Why a 15-Year Mortgage Could Be the Smarter Choice
Why a 15-Year Mortgage Could Be the Smarter Choice
If you’re in the process of buying your new home, you are probably facing many decisions, including your mortgage options. Many homeowners opt for a 30-year mortgage because it offers the lowest monthly payments, but is it the best long-term choice? Here’s why you should consider a 15-year mortgage instead.
Save More Money
Taking out a 15-year mortgage dramatically cuts your home-loan repayment time. The faster you repay the loan, the less interest you pay, potentially saving you tens of thousands of dollars over the life of the loan. Additionally, a 15-year mortgage typically comes with a lower interest rate compared to longer-term loans.

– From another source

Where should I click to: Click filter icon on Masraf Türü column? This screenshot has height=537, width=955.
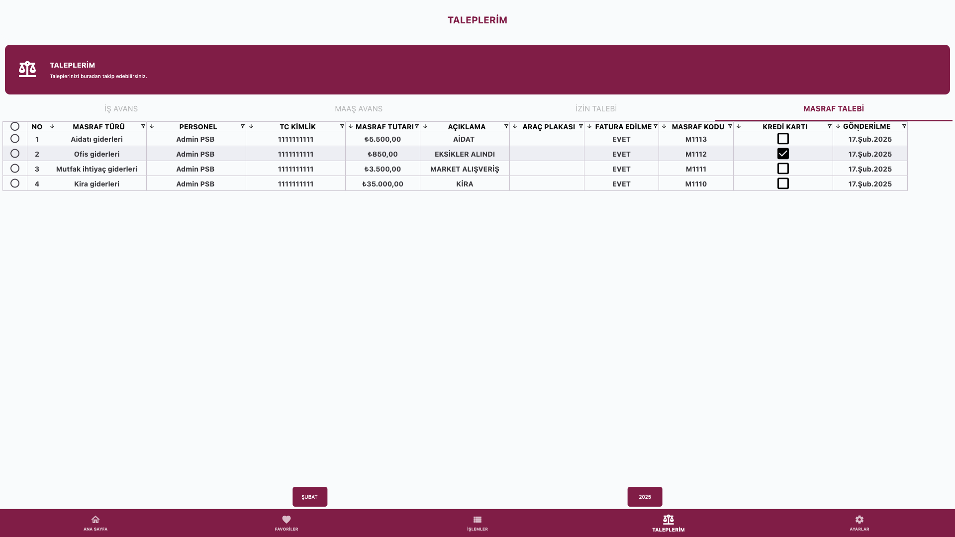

Curious how much you could save? Use a mortgage calculator to compare payments, interest rates, and total costs between a 15-year and 30-year mortgage. Seeing the numbers side by side might motivate you to choose the shorter term.
Build More Equity
When you repay your mortgage faster, you build equity in your home more quickly. Combining a shorter mortgage term with rising home prices can significantly increase your equity. This can be especially beneficial if you plan to refinance later.
Since you pay down the principal faster with a 15-year mortgage, your loan-to-value ratio improves sooner, reducing risk for lenders and opening up more financial opportunities.
Reduce Pressure on Your Retirement Budget
A 15-year mortgage can be a smart move if you plan to retire in the next 10 to 20 years. Many people downsize before retirement, which often means buying a new home.
By choosing a 15-year mortgage, you can take advantage of your stronger earning years to handle higher monthly payments and pay off the loan before retiring. This means you won’t have to withdraw as much from savings to cover housing costs in retirement.
If you’re financially able to handle the higher monthly payments, a 15-year mortgage could be a wise long-term investment, helping you save money, build equity faster, and ease financial stress in retirement.